◆ Required work
Give all of the records again. Match them exactly.

◆ Dataset content

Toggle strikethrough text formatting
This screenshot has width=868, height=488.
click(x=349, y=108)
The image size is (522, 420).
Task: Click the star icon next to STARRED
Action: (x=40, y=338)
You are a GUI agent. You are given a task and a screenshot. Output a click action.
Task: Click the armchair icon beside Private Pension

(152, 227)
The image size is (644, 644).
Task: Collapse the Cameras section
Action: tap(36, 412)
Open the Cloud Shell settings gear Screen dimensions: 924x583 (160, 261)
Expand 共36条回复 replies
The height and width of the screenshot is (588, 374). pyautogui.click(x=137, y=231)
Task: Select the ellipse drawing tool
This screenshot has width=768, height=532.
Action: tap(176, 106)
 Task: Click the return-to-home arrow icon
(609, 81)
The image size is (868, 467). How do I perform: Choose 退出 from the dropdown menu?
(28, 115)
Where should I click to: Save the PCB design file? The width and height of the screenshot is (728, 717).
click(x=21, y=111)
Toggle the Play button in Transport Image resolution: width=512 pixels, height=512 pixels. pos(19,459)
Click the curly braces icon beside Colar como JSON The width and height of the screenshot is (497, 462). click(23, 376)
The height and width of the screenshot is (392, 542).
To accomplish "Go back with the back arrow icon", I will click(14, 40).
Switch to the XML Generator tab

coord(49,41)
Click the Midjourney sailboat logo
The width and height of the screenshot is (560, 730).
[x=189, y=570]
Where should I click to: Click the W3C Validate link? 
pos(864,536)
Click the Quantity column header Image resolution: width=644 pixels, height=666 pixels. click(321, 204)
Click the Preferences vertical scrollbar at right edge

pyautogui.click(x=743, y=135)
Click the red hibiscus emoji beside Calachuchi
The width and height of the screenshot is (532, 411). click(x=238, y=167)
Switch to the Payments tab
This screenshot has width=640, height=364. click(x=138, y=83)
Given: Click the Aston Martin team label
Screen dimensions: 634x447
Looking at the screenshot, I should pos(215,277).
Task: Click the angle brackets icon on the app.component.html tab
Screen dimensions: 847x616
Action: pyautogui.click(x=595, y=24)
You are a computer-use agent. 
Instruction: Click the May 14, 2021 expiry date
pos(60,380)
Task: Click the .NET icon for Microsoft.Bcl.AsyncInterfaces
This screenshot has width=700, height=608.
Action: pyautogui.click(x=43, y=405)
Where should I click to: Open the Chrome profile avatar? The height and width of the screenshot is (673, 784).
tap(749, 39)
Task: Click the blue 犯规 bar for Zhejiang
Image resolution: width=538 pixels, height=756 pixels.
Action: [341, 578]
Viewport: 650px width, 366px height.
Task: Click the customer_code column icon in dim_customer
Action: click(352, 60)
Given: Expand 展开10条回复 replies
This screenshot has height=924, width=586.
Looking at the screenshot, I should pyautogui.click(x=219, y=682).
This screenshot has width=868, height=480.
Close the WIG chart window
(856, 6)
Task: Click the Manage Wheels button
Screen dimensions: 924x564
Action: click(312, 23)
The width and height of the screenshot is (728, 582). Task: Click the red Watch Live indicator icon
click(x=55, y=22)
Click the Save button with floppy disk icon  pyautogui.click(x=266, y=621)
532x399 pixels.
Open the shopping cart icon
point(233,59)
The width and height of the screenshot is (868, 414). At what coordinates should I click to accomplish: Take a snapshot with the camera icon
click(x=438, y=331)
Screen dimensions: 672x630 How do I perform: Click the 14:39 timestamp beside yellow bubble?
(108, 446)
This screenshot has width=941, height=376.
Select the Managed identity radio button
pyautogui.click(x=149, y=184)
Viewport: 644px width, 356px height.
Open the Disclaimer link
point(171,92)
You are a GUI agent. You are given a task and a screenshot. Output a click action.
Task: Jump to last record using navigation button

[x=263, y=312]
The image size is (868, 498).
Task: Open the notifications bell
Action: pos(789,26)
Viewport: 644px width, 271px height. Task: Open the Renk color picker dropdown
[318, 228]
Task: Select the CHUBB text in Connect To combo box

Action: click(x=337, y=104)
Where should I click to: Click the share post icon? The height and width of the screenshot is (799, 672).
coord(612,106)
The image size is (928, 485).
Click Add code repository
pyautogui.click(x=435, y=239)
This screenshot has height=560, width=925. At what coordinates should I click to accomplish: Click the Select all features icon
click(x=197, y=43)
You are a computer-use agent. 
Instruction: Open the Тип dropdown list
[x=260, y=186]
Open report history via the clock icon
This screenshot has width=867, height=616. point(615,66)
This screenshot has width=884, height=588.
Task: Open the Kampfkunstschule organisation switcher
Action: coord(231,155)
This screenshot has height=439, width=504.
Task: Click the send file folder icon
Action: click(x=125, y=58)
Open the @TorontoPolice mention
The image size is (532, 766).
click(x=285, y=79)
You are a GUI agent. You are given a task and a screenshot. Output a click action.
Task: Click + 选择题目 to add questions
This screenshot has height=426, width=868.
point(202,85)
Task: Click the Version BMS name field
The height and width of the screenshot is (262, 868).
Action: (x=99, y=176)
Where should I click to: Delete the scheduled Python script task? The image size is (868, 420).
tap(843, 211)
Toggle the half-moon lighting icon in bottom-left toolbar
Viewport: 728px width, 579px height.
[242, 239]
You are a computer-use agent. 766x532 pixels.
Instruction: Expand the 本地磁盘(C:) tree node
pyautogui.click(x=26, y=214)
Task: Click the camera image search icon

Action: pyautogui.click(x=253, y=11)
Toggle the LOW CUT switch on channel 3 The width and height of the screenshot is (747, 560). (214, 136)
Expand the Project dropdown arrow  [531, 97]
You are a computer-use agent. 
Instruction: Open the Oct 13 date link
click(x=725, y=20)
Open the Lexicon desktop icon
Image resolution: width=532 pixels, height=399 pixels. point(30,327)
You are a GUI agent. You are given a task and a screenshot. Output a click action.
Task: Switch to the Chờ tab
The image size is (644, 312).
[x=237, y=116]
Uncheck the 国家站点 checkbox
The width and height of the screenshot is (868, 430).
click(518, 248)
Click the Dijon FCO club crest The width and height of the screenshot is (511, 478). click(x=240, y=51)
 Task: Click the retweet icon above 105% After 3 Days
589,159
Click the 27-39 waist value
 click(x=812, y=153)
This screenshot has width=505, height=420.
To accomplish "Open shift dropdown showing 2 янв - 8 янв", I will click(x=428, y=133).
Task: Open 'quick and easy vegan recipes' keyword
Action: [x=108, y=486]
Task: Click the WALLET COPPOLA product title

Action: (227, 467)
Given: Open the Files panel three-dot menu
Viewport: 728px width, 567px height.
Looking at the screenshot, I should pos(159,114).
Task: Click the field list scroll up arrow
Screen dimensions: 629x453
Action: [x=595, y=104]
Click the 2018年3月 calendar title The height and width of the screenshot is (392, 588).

◆ Task answer
Toggle strikethrough text formatting
This screenshot has width=868, height=488.
click(x=349, y=108)
The image size is (522, 420).
Task: Click the star icon next to STARRED
Action: (x=40, y=338)
You are a GUI agent. You are given a task and a screenshot. Output a click action.
Task: Click the armchair icon beside Private Pension

(152, 227)
The image size is (644, 644).
Task: Collapse the Cameras section
Action: tap(36, 412)
Open the Cloud Shell settings gear Screen dimensions: 924x583 (160, 261)
Expand 共36条回复 replies
The height and width of the screenshot is (588, 374). pyautogui.click(x=137, y=231)
Task: Select the ellipse drawing tool
This screenshot has width=768, height=532.
Action: tap(176, 106)
 Task: Click the return-to-home arrow icon
(609, 81)
The image size is (868, 467). How do I perform: Choose 退出 from the dropdown menu?
(28, 115)
Where should I click to: Save the PCB design file? The width and height of the screenshot is (728, 717).
click(x=21, y=111)
Toggle the Play button in Transport Image resolution: width=512 pixels, height=512 pixels. pos(19,459)
Click the curly braces icon beside Colar como JSON The width and height of the screenshot is (497, 462). click(23, 376)
The height and width of the screenshot is (392, 542).
To accomplish "Go back with the back arrow icon", I will click(14, 40).
Switch to the XML Generator tab

coord(49,41)
Click the Midjourney sailboat logo
The width and height of the screenshot is (560, 730).
[x=189, y=570]
Where should I click to: Click the W3C Validate link? 
pos(864,536)
Click the Quantity column header Image resolution: width=644 pixels, height=666 pixels. click(321, 204)
Click the Preferences vertical scrollbar at right edge

pyautogui.click(x=743, y=135)
Click the red hibiscus emoji beside Calachuchi
The width and height of the screenshot is (532, 411). click(x=238, y=167)
Switch to the Payments tab
This screenshot has width=640, height=364. click(x=138, y=83)
Given: Click the Aston Martin team label
Screen dimensions: 634x447
Looking at the screenshot, I should pos(215,277).
Task: Click the angle brackets icon on the app.component.html tab
Screen dimensions: 847x616
Action: pyautogui.click(x=595, y=24)
You are a computer-use agent. 
Instruction: Click the May 14, 2021 expiry date
pos(60,380)
Task: Click the .NET icon for Microsoft.Bcl.AsyncInterfaces
This screenshot has width=700, height=608.
Action: pyautogui.click(x=43, y=405)
Where should I click to: Open the Chrome profile avatar? The height and width of the screenshot is (673, 784).
tap(749, 39)
Task: Click the blue 犯规 bar for Zhejiang
Image resolution: width=538 pixels, height=756 pixels.
Action: [341, 578]
Viewport: 650px width, 366px height.
Task: Click the customer_code column icon in dim_customer
Action: click(352, 60)
Given: Expand 展开10条回复 replies
This screenshot has height=924, width=586.
Looking at the screenshot, I should pyautogui.click(x=219, y=682).
This screenshot has width=868, height=480.
Close the WIG chart window
(856, 6)
Task: Click the Manage Wheels button
Screen dimensions: 924x564
Action: click(312, 23)
The width and height of the screenshot is (728, 582). Task: Click the red Watch Live indicator icon
click(x=55, y=22)
Click the Save button with floppy disk icon  pyautogui.click(x=266, y=621)
532x399 pixels.
Open the shopping cart icon
point(233,59)
The width and height of the screenshot is (868, 414). At what coordinates should I click to accomplish: Take a snapshot with the camera icon
click(x=438, y=331)
Screen dimensions: 672x630 How do I perform: Click the 14:39 timestamp beside yellow bubble?
(108, 446)
This screenshot has width=941, height=376.
Select the Managed identity radio button
pyautogui.click(x=149, y=184)
Viewport: 644px width, 356px height.
Open the Disclaimer link
point(171,92)
You are a GUI agent. You are given a task and a screenshot. Output a click action.
Task: Jump to last record using navigation button

[x=263, y=312]
The image size is (868, 498).
Task: Open the notifications bell
Action: pos(789,26)
Viewport: 644px width, 271px height. Task: Open the Renk color picker dropdown
[318, 228]
Task: Select the CHUBB text in Connect To combo box

Action: click(x=337, y=104)
Where should I click to: Click the share post icon? The height and width of the screenshot is (799, 672).
coord(612,106)
The image size is (928, 485).
Click Add code repository
pyautogui.click(x=435, y=239)
This screenshot has height=560, width=925. At what coordinates should I click to accomplish: Click the Select all features icon
click(x=197, y=43)
You are a computer-use agent. 
Instruction: Open the Тип dropdown list
[x=260, y=186]
Open report history via the clock icon
This screenshot has width=867, height=616. point(615,66)
This screenshot has width=884, height=588.
Task: Open the Kampfkunstschule organisation switcher
Action: coord(231,155)
This screenshot has height=439, width=504.
Task: Click the send file folder icon
Action: click(x=125, y=58)
Open the @TorontoPolice mention
The image size is (532, 766).
click(x=285, y=79)
You are a GUI agent. You are given a task and a screenshot. Output a click action.
Task: Click + 选择题目 to add questions
This screenshot has height=426, width=868.
point(202,85)
Task: Click the Version BMS name field
The height and width of the screenshot is (262, 868).
Action: (x=99, y=176)
Where should I click to: Delete the scheduled Python script task? The image size is (868, 420).
tap(843, 211)
Toggle the half-moon lighting icon in bottom-left toolbar
Viewport: 728px width, 579px height.
[242, 239]
You are a computer-use agent. 766x532 pixels.
Instruction: Expand the 本地磁盘(C:) tree node
pyautogui.click(x=26, y=214)
Task: Click the camera image search icon

Action: pyautogui.click(x=253, y=11)
Toggle the LOW CUT switch on channel 3 The width and height of the screenshot is (747, 560). (214, 136)
Expand the Project dropdown arrow  [531, 97]
You are a computer-use agent. 
Instruction: Open the Oct 13 date link
click(x=725, y=20)
Open the Lexicon desktop icon
Image resolution: width=532 pixels, height=399 pixels. point(30,327)
You are a GUI agent. You are given a task and a screenshot. Output a click action.
Task: Switch to the Chờ tab
The image size is (644, 312).
[x=237, y=116]
Uncheck the 国家站点 checkbox
The width and height of the screenshot is (868, 430).
click(518, 248)
Click the Dijon FCO club crest The width and height of the screenshot is (511, 478). click(x=240, y=51)
 Task: Click the retweet icon above 105% After 3 Days
589,159
Click the 27-39 waist value
 click(x=812, y=153)
This screenshot has width=505, height=420.
To accomplish "Open shift dropdown showing 2 янв - 8 янв", I will click(x=428, y=133).
Task: Open 'quick and easy vegan recipes' keyword
Action: [x=108, y=486]
Task: Click the WALLET COPPOLA product title

Action: (227, 467)
Given: Open the Files panel three-dot menu
Viewport: 728px width, 567px height.
Looking at the screenshot, I should pos(159,114).
Task: Click the field list scroll up arrow
Screen dimensions: 629x453
Action: [x=595, y=104]
Click the 2018年3月 calendar title The height and width of the screenshot is (392, 588).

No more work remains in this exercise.